Go line by line through the listing below and copy those that hold "Task".
╭─ Exercise data
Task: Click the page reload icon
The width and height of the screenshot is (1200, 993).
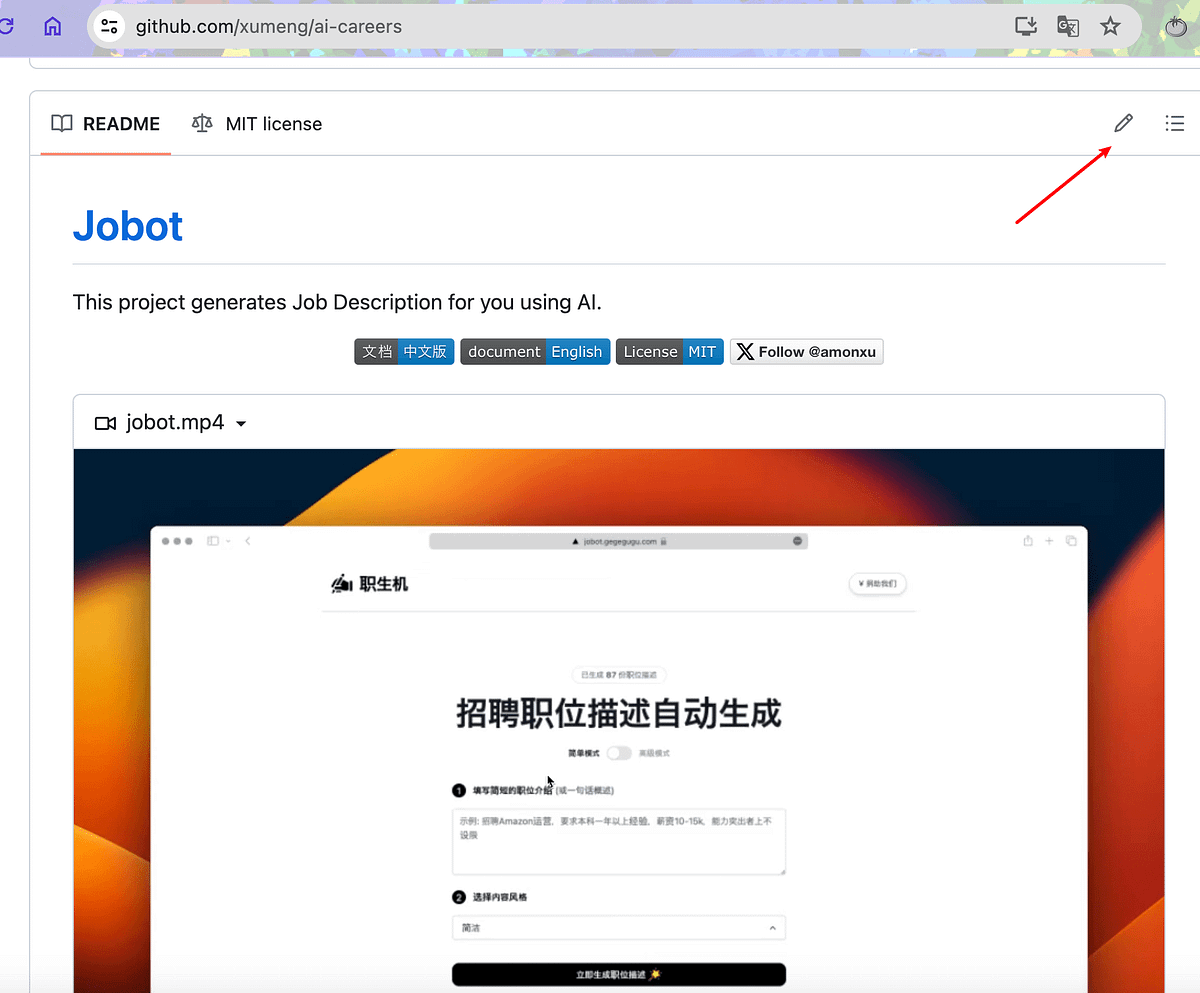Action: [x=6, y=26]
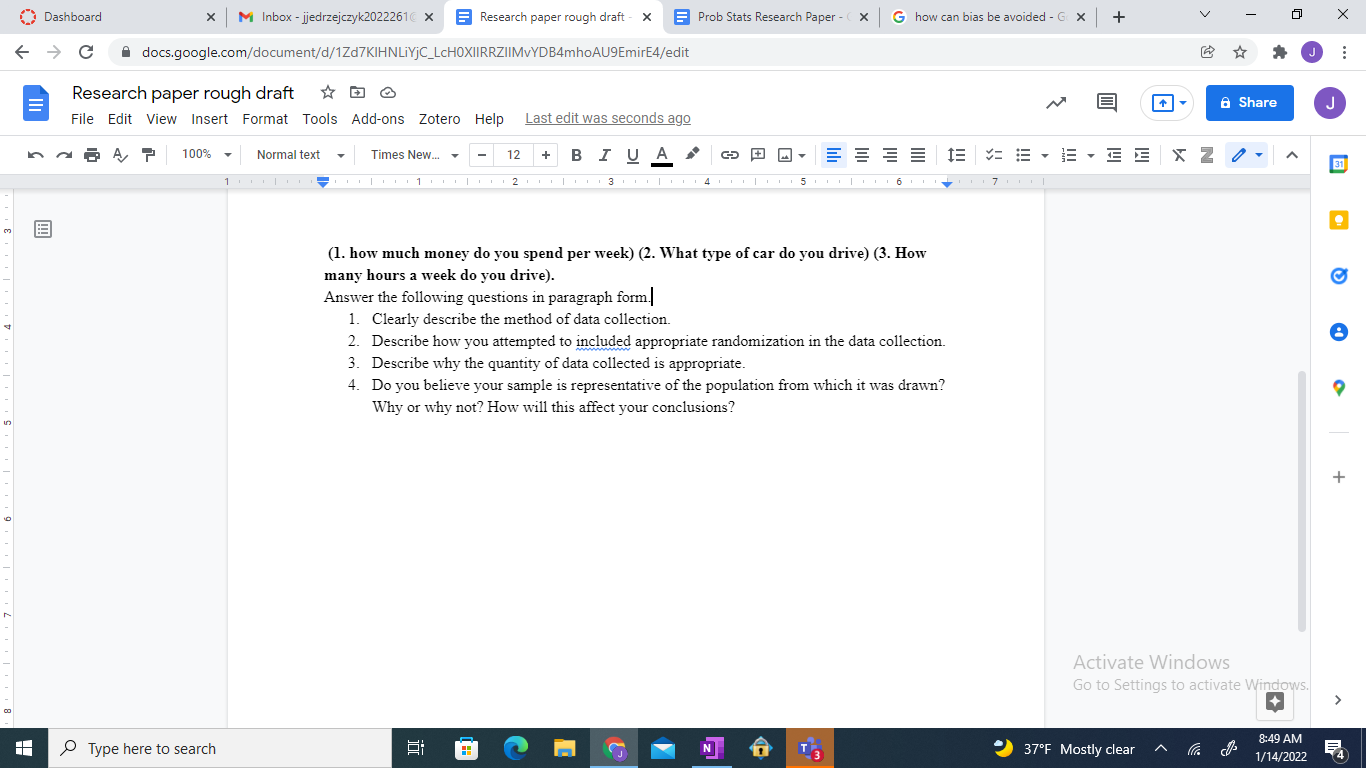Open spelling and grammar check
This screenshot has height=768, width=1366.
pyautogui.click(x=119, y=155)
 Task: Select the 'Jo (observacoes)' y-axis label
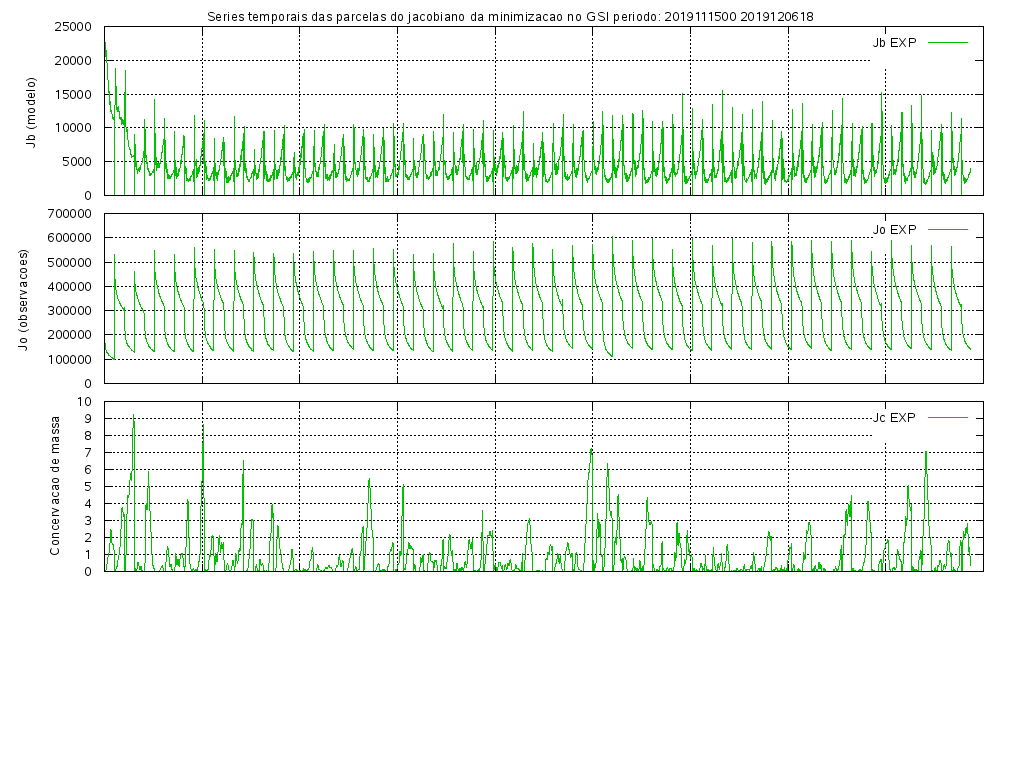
╰─
• Your response:
Task: Click the page reload icon
 Task: Select the 'Jo (observacoes)' y-axis label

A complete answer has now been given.